Besonders freue ich mich, dass die Schutzgemeinschaft heute nicht, wie bei der Urkundenverleihung vor knapp 20 Jahren, vor der Konzerthalle Flugblätter verteilen muss, um auf die schwierige Verkehrssituation in der Altstadt hinzuweisen, sondern hier mit uns gemeinsam diese Jubiläumsfeier begeht. Was nicht bedeutet, dass die verkehrliche Situation in Bamberg bereits optimal ist und alle Probleme gelöst sind. Das soll hier und heute aber nicht vertieft werden, ein weites Feld. Außerdem war es bisher ein schöner Abend.
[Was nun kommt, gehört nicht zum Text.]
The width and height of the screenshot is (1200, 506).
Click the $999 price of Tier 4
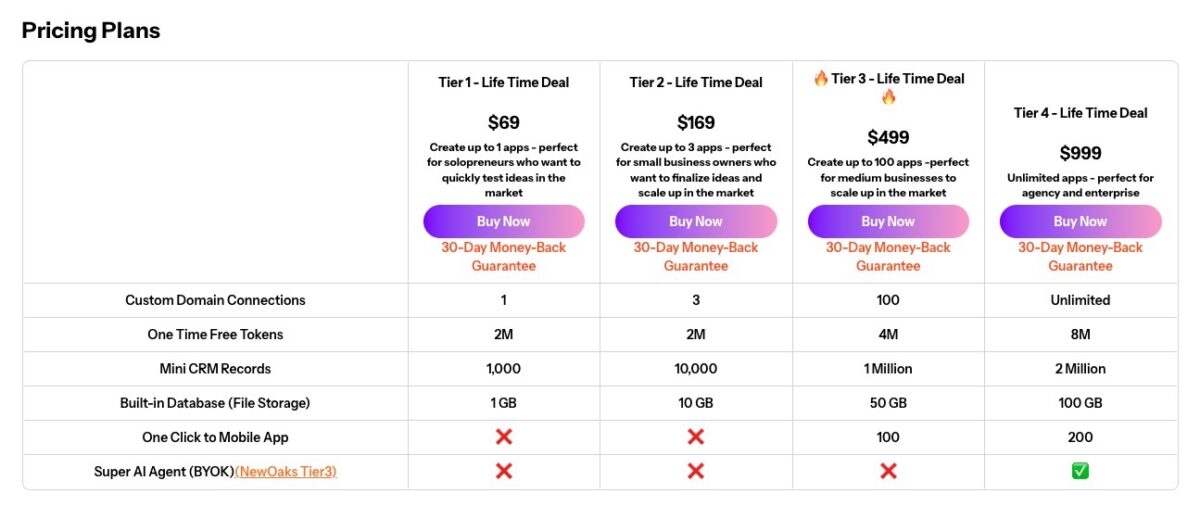coord(1080,153)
Schließlich grüße ich meinen Freund, Bürgermeister Helmut Manzenreiter, der mit einer stattlichen Delegation aus unserer Partnerstadt Villach hierhergekommen ist. Vor wenigen Stunden haben wir das 40-jährige Jubiläum der Städtepartnerschaft zwischen Villach und Bamberg in einem Festakt würdig gestaltet. Sie merken schon: wir lassen keine Feier aus. Es ist uns eine Ehre, dass die Villacher Stadtkapelle die heutige Veranstaltung musikalisch umrahmt. Herzlichen Dank an die Villacher Musiker, die heute den Platz der Bamberger Symphoniker eingenommen haben!